Hello,
I’m currently facing an issue with setting up a B200 cluster and would like to ask for some guidance.
I’m using a system with HGX 8xB200, with the following software versions:
- OS: RHEL 9 (Red Hat Enterprise Linux 9)
- NVIDA Driver: 580.105.08
- NVIDIA Fabric Manager: 580.105.08
- CUDA Toolkits: cuda_13.0
Here’re some output to verify installation of the above:
-
nvidia-smi
-
nvcc –-version
nvcc: NVIDIA (R) Cuda compiler driver
Copyright (c) 2005-2025 NVIDIA Corporation
Built on Wed_Aug_20_01:58:59_PM_PDT_2025
Cuda compilation tools, release 13.0, V13.0.88
Build cuda_13.0.r13.0/compiler.36424714_0 -
sudo systemctl status nvidia-fabricmanager
However, I encountered an initialization error when running ./deviceQuery:
./deviceQuery
./deviceQuery Starting…
CUDA Device Query (Runtime API) version (CUDART static linking)

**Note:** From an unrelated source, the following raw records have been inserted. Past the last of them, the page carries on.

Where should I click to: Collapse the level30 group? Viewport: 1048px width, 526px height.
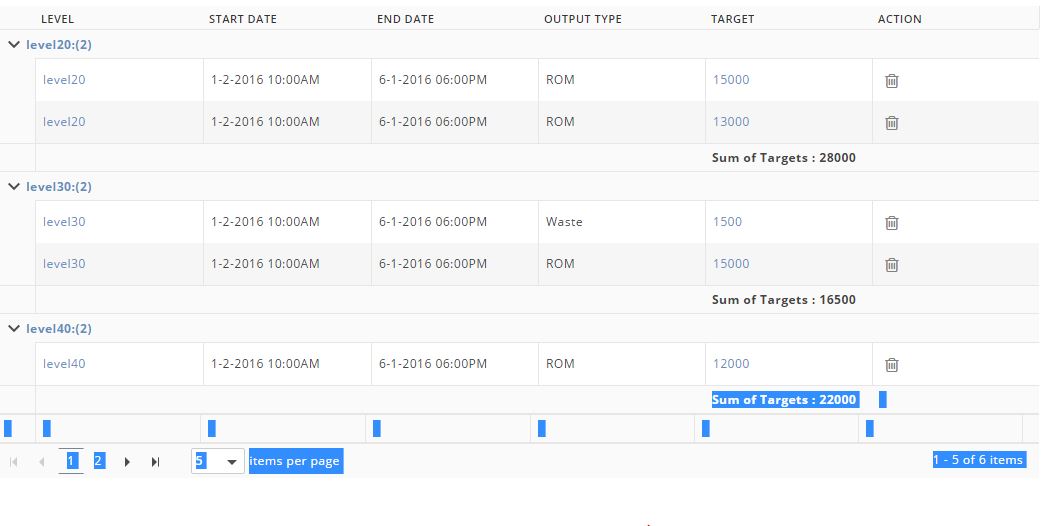(13, 186)
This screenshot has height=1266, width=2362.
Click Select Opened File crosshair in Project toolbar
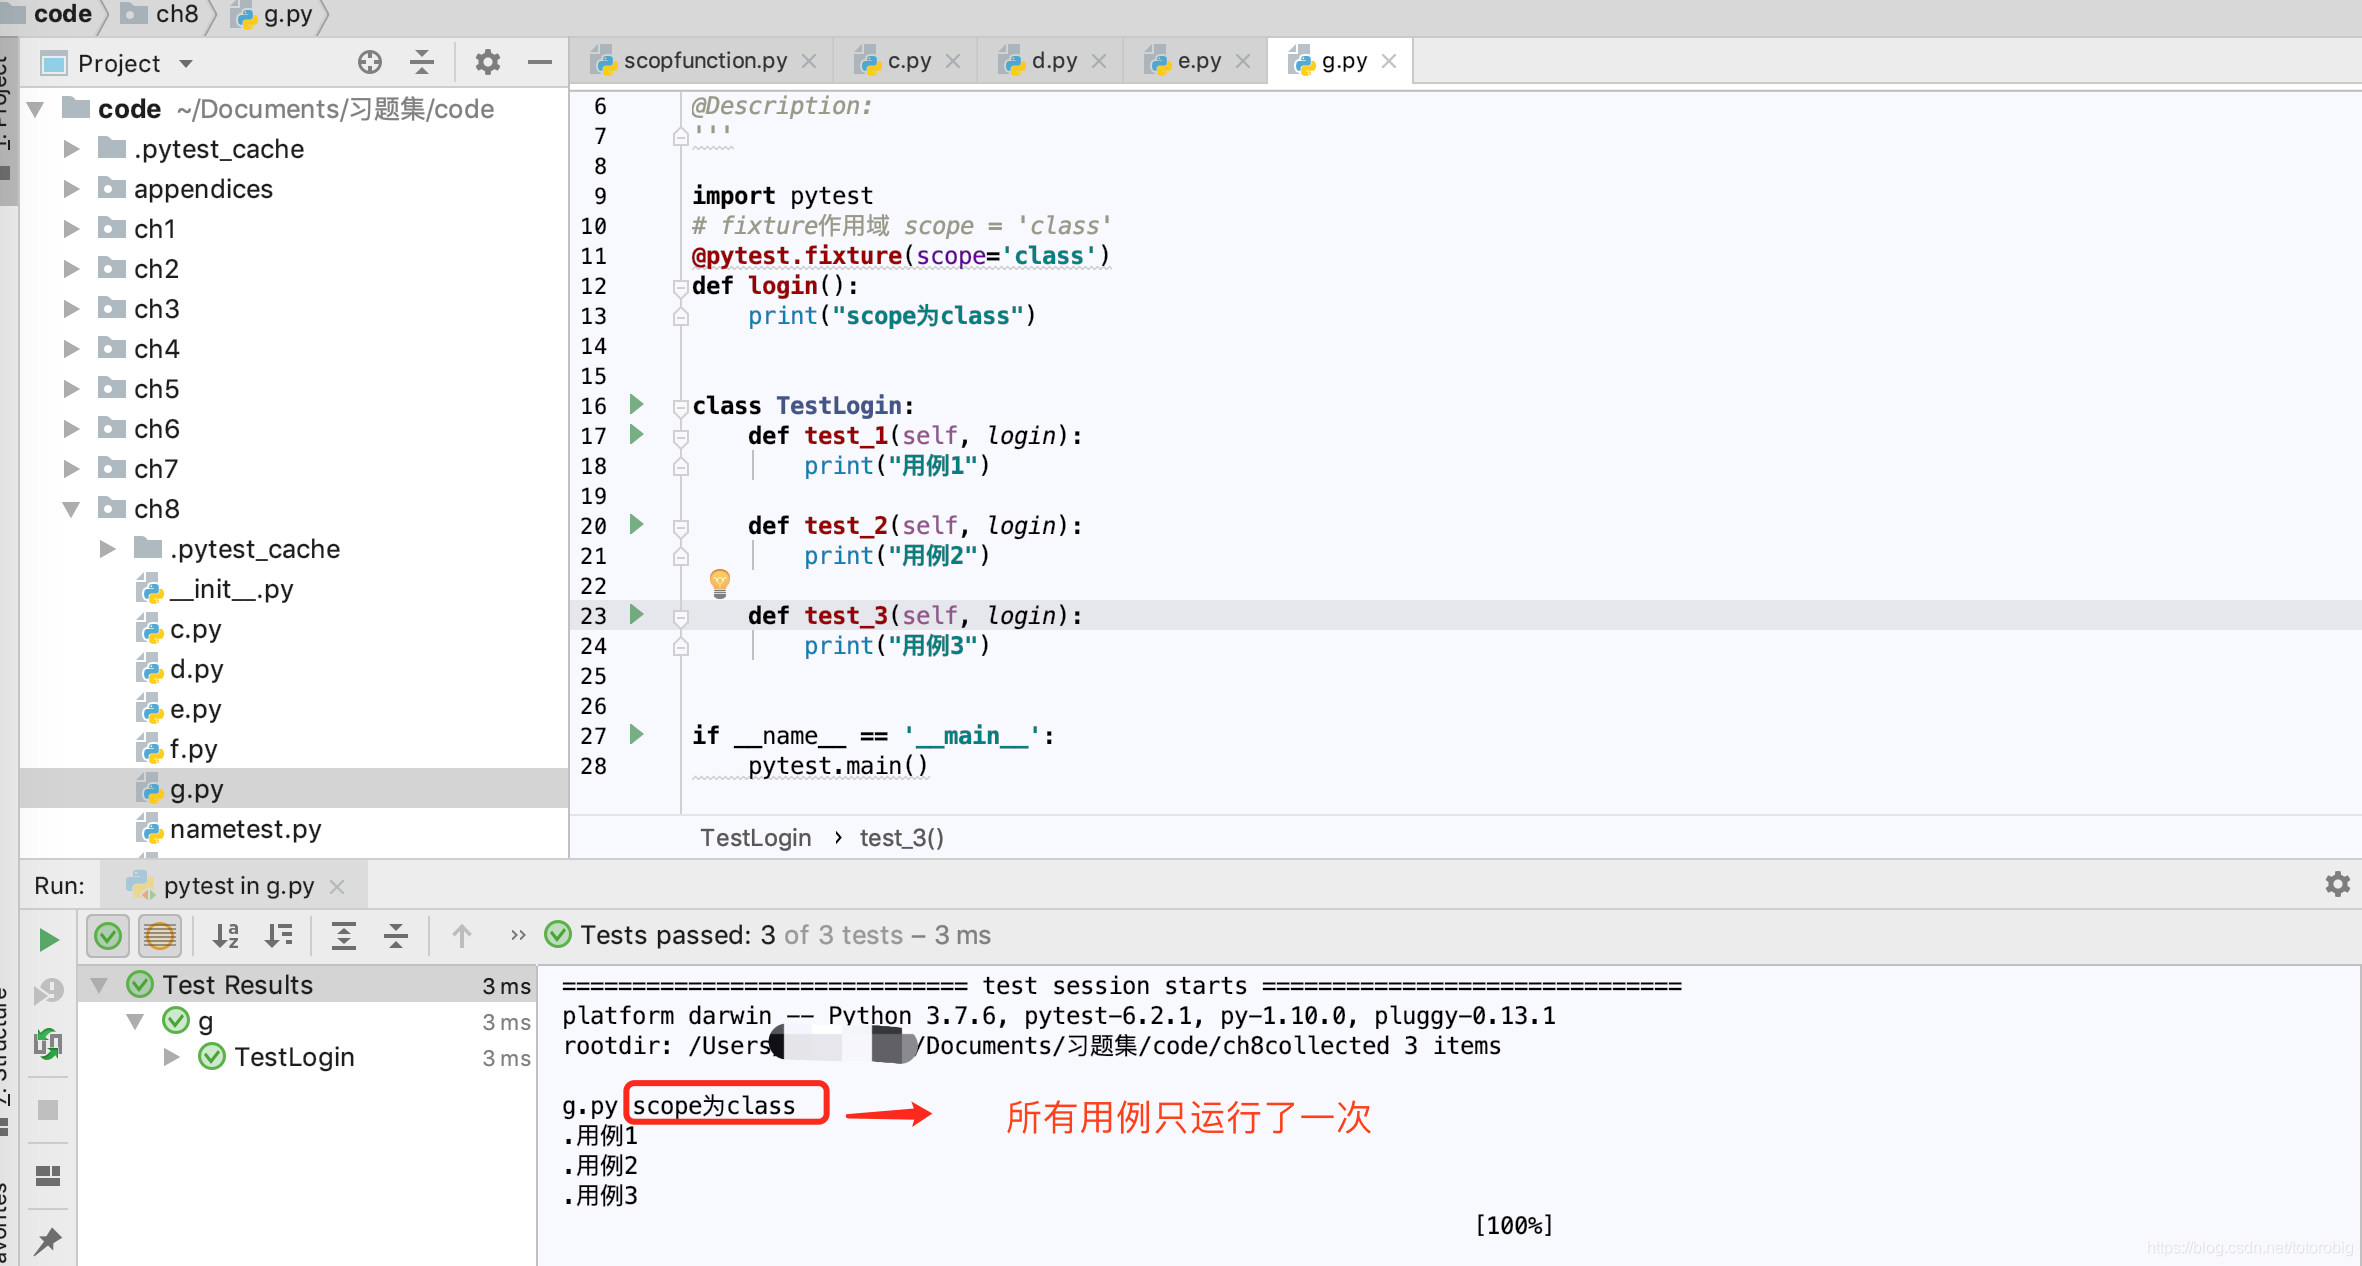coord(369,62)
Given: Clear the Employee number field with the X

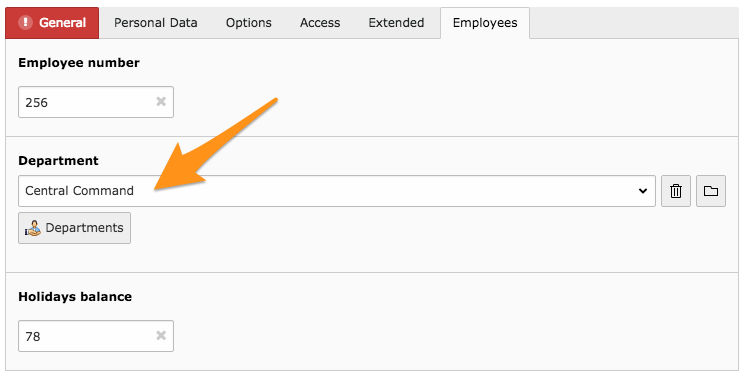Looking at the screenshot, I should 161,101.
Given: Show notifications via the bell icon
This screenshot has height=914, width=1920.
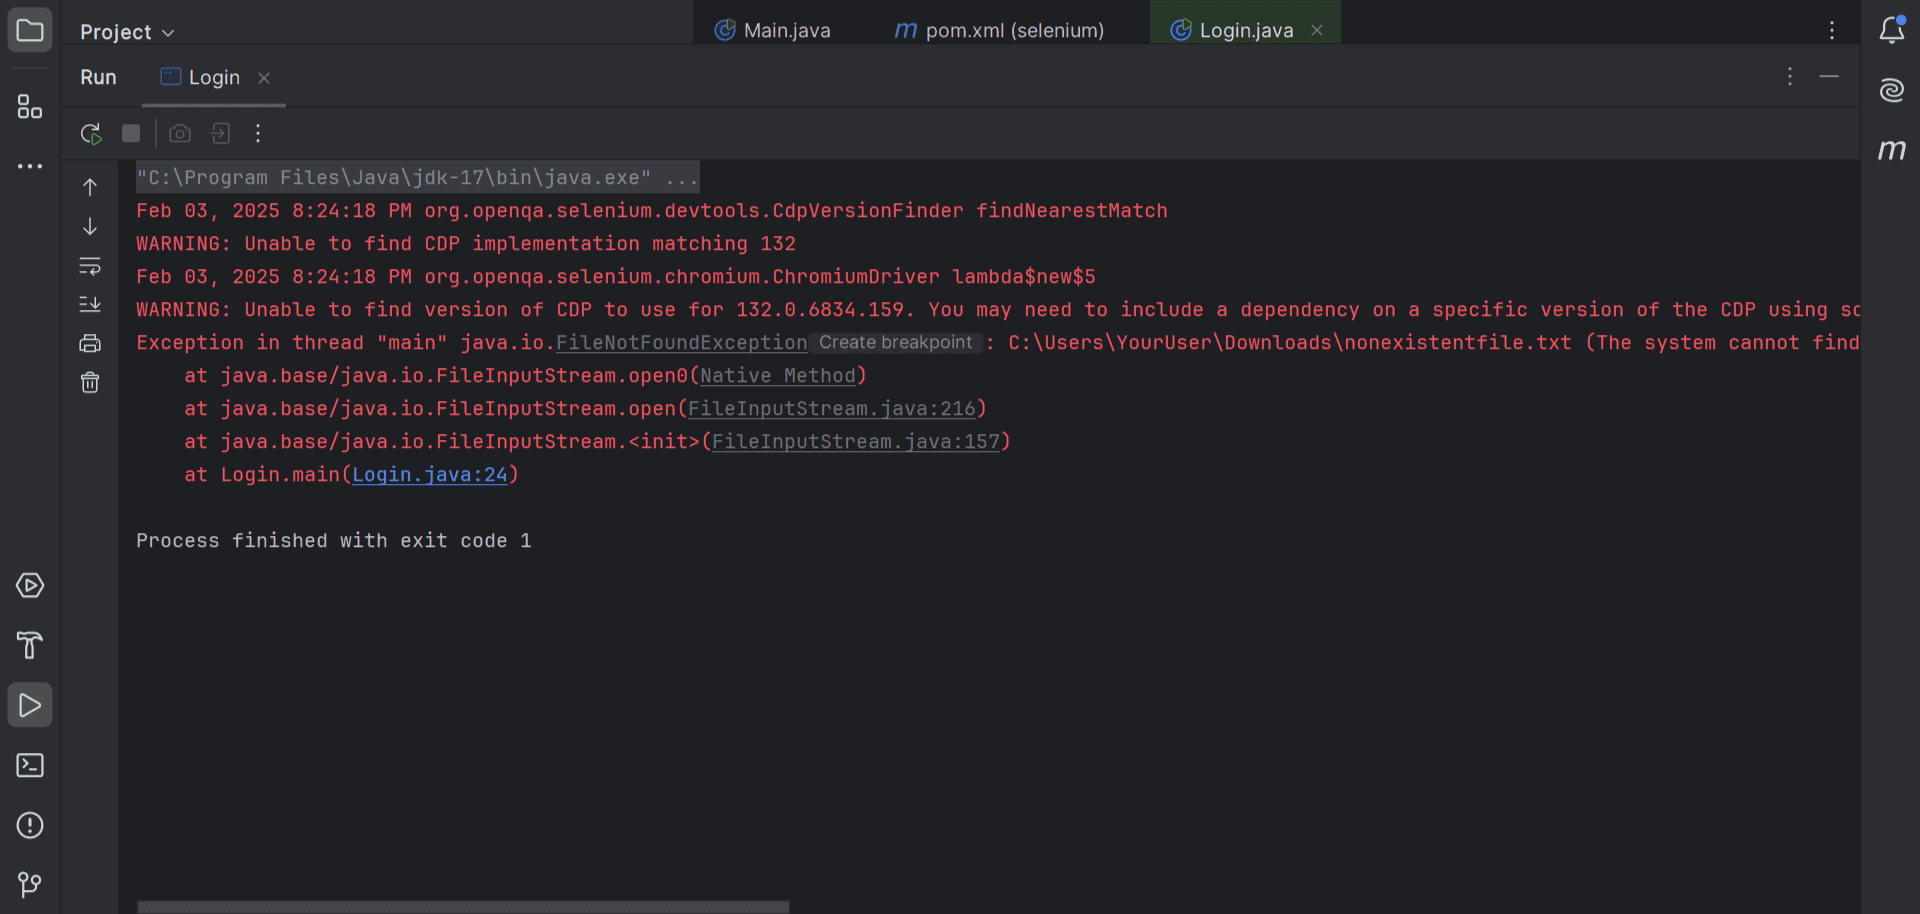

cudaGetDeviceCount returned 3
→ initialization error
Result = FAIL
Additionally, to start the nvidia-fabricmanager I will have to manually load ib_umad module. Otherwise, it will fail to start the service. Is this normal? Is there a way to make ib_umad to automatically load at reboot?
Any insight or recommendations would be greatly appreciated.
Thank you!